◆ Records for the exercise:
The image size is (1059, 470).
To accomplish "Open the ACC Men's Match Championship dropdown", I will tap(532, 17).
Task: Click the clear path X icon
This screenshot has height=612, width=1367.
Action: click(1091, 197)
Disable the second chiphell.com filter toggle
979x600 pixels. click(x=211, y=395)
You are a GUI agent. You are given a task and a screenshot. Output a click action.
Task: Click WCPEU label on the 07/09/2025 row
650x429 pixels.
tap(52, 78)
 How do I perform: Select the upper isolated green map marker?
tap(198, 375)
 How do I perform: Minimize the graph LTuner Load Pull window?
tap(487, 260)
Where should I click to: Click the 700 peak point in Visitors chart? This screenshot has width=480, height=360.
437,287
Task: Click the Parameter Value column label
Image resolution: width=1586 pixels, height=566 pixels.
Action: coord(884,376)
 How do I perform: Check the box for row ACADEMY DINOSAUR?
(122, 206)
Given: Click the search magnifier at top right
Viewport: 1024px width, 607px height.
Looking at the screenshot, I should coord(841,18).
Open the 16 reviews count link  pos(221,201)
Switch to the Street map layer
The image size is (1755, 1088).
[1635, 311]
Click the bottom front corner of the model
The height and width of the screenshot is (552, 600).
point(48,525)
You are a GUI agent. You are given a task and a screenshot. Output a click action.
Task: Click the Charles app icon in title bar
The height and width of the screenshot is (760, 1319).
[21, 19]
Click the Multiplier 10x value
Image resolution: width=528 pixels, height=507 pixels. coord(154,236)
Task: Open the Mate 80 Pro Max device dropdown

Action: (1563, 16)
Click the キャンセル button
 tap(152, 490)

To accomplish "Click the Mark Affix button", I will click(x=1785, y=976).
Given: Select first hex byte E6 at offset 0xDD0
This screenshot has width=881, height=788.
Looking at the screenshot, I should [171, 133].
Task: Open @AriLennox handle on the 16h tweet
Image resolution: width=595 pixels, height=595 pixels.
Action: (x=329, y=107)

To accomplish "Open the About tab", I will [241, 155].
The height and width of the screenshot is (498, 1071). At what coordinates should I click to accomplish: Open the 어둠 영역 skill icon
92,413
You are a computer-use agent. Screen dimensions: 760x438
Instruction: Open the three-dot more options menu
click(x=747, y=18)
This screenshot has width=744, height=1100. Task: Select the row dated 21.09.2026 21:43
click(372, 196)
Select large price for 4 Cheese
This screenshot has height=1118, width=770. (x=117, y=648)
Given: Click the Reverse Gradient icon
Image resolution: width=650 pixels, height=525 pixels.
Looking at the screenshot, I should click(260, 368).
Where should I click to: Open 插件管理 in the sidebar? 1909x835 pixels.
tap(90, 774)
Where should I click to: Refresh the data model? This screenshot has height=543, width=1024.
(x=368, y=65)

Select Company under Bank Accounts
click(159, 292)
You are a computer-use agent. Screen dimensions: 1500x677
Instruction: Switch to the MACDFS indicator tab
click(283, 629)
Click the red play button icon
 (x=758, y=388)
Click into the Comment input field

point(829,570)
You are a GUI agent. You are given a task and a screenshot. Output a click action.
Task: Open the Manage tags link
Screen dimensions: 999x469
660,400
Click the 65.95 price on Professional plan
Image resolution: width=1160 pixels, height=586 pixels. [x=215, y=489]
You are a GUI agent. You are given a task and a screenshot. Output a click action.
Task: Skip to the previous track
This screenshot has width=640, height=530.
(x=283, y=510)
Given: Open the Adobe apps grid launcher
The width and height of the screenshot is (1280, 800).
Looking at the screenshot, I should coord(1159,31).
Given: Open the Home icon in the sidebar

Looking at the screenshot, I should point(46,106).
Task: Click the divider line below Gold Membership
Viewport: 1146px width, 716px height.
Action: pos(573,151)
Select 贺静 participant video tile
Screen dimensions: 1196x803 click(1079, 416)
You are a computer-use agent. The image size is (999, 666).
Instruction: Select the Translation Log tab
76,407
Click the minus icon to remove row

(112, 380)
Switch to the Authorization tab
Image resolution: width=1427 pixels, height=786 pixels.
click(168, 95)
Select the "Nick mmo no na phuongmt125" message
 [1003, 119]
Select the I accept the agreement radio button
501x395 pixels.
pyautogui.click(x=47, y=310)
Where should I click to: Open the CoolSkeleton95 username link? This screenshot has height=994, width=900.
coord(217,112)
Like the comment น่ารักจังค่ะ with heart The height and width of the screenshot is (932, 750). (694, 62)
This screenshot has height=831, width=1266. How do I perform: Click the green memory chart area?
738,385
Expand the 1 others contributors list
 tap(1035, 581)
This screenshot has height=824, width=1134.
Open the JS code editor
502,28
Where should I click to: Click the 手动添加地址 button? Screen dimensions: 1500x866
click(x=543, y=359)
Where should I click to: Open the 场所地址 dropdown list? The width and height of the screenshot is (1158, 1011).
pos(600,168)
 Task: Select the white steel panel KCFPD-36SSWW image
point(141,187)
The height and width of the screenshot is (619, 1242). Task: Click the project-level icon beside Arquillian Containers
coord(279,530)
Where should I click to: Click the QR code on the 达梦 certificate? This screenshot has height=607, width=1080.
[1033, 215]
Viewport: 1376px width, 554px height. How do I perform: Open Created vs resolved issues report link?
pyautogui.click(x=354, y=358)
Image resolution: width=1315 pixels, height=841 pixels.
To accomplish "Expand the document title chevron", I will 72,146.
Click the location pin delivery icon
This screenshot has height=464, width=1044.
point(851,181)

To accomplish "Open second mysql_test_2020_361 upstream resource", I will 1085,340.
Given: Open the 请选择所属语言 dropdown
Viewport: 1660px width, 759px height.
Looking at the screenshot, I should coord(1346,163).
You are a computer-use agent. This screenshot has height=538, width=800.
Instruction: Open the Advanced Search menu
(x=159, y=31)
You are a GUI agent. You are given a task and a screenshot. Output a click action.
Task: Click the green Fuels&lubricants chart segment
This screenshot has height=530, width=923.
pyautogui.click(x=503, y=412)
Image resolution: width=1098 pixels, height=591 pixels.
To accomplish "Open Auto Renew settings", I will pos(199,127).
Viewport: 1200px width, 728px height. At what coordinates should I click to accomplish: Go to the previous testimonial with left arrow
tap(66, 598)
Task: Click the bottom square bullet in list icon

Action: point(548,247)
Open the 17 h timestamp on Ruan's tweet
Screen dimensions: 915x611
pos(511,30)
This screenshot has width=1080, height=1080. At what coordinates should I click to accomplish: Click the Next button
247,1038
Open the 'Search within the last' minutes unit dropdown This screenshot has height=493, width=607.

◆ Action item: Would you give the listing again, word for word?

◆ Result of the exercise:
The image size is (1059, 470).
To accomplish "Open the ACC Men's Match Championship dropdown", I will tap(532, 17).
Task: Click the clear path X icon
This screenshot has height=612, width=1367.
Action: click(1091, 197)
Disable the second chiphell.com filter toggle
979x600 pixels. click(x=211, y=395)
You are a GUI agent. You are given a task and a screenshot. Output a click action.
Task: Click WCPEU label on the 07/09/2025 row
650x429 pixels.
tap(52, 78)
 How do I perform: Select the upper isolated green map marker?
tap(198, 375)
 How do I perform: Minimize the graph LTuner Load Pull window?
tap(487, 260)
Where should I click to: Click the 700 peak point in Visitors chart? This screenshot has width=480, height=360.
437,287
Task: Click the Parameter Value column label
Image resolution: width=1586 pixels, height=566 pixels.
Action: coord(884,376)
 How do I perform: Check the box for row ACADEMY DINOSAUR?
(122, 206)
Given: Click the search magnifier at top right
Viewport: 1024px width, 607px height.
Looking at the screenshot, I should coord(841,18).
Open the 16 reviews count link  pos(221,201)
Switch to the Street map layer
The image size is (1755, 1088).
[1635, 311]
Click the bottom front corner of the model
The height and width of the screenshot is (552, 600).
point(48,525)
You are a GUI agent. You are given a task and a screenshot. Output a click action.
Task: Click the Charles app icon in title bar
The height and width of the screenshot is (760, 1319).
[21, 19]
Click the Multiplier 10x value
Image resolution: width=528 pixels, height=507 pixels. coord(154,236)
Task: Open the Mate 80 Pro Max device dropdown

Action: (1563, 16)
Click the キャンセル button
 tap(152, 490)

To accomplish "Click the Mark Affix button", I will click(x=1785, y=976).
Given: Select first hex byte E6 at offset 0xDD0
This screenshot has width=881, height=788.
Looking at the screenshot, I should [171, 133].
Task: Open @AriLennox handle on the 16h tweet
Image resolution: width=595 pixels, height=595 pixels.
Action: (x=329, y=107)

To accomplish "Open the About tab", I will [241, 155].
The height and width of the screenshot is (498, 1071). At what coordinates should I click to accomplish: Open the 어둠 영역 skill icon
92,413
You are a computer-use agent. Screen dimensions: 760x438
Instruction: Open the three-dot more options menu
click(x=747, y=18)
This screenshot has width=744, height=1100. Task: Select the row dated 21.09.2026 21:43
click(372, 196)
Select large price for 4 Cheese
This screenshot has height=1118, width=770. (x=117, y=648)
Given: Click the Reverse Gradient icon
Image resolution: width=650 pixels, height=525 pixels.
Looking at the screenshot, I should click(260, 368).
Where should I click to: Open 插件管理 in the sidebar? 1909x835 pixels.
tap(90, 774)
Where should I click to: Refresh the data model? This screenshot has height=543, width=1024.
(x=368, y=65)

Select Company under Bank Accounts
click(159, 292)
You are a computer-use agent. Screen dimensions: 1500x677
Instruction: Switch to the MACDFS indicator tab
click(283, 629)
Click the red play button icon
 (x=758, y=388)
Click into the Comment input field

point(829,570)
You are a GUI agent. You are given a task and a screenshot. Output a click action.
Task: Open the Manage tags link
Screen dimensions: 999x469
660,400
Click the 65.95 price on Professional plan
Image resolution: width=1160 pixels, height=586 pixels. [x=215, y=489]
You are a GUI agent. You are given a task and a screenshot. Output a click action.
Task: Skip to the previous track
This screenshot has width=640, height=530.
(x=283, y=510)
Given: Open the Adobe apps grid launcher
The width and height of the screenshot is (1280, 800).
Looking at the screenshot, I should coord(1159,31).
Given: Open the Home icon in the sidebar

Looking at the screenshot, I should point(46,106).
Task: Click the divider line below Gold Membership
Viewport: 1146px width, 716px height.
Action: pos(573,151)
Select 贺静 participant video tile
Screen dimensions: 1196x803 click(1079, 416)
You are a computer-use agent. The image size is (999, 666).
Instruction: Select the Translation Log tab
76,407
Click the minus icon to remove row

(112, 380)
Switch to the Authorization tab
Image resolution: width=1427 pixels, height=786 pixels.
click(168, 95)
Select the "Nick mmo no na phuongmt125" message
 [1003, 119]
Select the I accept the agreement radio button
501x395 pixels.
pyautogui.click(x=47, y=310)
Where should I click to: Open the CoolSkeleton95 username link? This screenshot has height=994, width=900.
coord(217,112)
Like the comment น่ารักจังค่ะ with heart The height and width of the screenshot is (932, 750). (694, 62)
This screenshot has height=831, width=1266. How do I perform: Click the green memory chart area?
738,385
Expand the 1 others contributors list
 tap(1035, 581)
This screenshot has height=824, width=1134.
Open the JS code editor
502,28
Where should I click to: Click the 手动添加地址 button? Screen dimensions: 1500x866
click(x=543, y=359)
Where should I click to: Open the 场所地址 dropdown list? The width and height of the screenshot is (1158, 1011).
pos(600,168)
 Task: Select the white steel panel KCFPD-36SSWW image
point(141,187)
The height and width of the screenshot is (619, 1242). Task: Click the project-level icon beside Arquillian Containers
coord(279,530)
Where should I click to: Click the QR code on the 达梦 certificate? This screenshot has height=607, width=1080.
[1033, 215]
Viewport: 1376px width, 554px height. How do I perform: Open Created vs resolved issues report link?
pyautogui.click(x=354, y=358)
Image resolution: width=1315 pixels, height=841 pixels.
To accomplish "Expand the document title chevron", I will 72,146.
Click the location pin delivery icon
This screenshot has height=464, width=1044.
point(851,181)

To accomplish "Open second mysql_test_2020_361 upstream resource", I will 1085,340.
Given: Open the 请选择所属语言 dropdown
Viewport: 1660px width, 759px height.
Looking at the screenshot, I should coord(1346,163).
You are a computer-use agent. This screenshot has height=538, width=800.
Instruction: Open the Advanced Search menu
(x=159, y=31)
You are a GUI agent. You are given a task and a screenshot. Output a click action.
Task: Click the green Fuels&lubricants chart segment
This screenshot has height=530, width=923.
pyautogui.click(x=503, y=412)
Image resolution: width=1098 pixels, height=591 pixels.
To accomplish "Open Auto Renew settings", I will pos(199,127).
Viewport: 1200px width, 728px height. At what coordinates should I click to accomplish: Go to the previous testimonial with left arrow
tap(66, 598)
Task: Click the bottom square bullet in list icon

Action: point(548,247)
Open the 17 h timestamp on Ruan's tweet
Screen dimensions: 915x611
pos(511,30)
This screenshot has width=1080, height=1080. At what coordinates should I click to accomplish: Click the Next button
247,1038
Open the 'Search within the last' minutes unit dropdown This screenshot has height=493, width=607.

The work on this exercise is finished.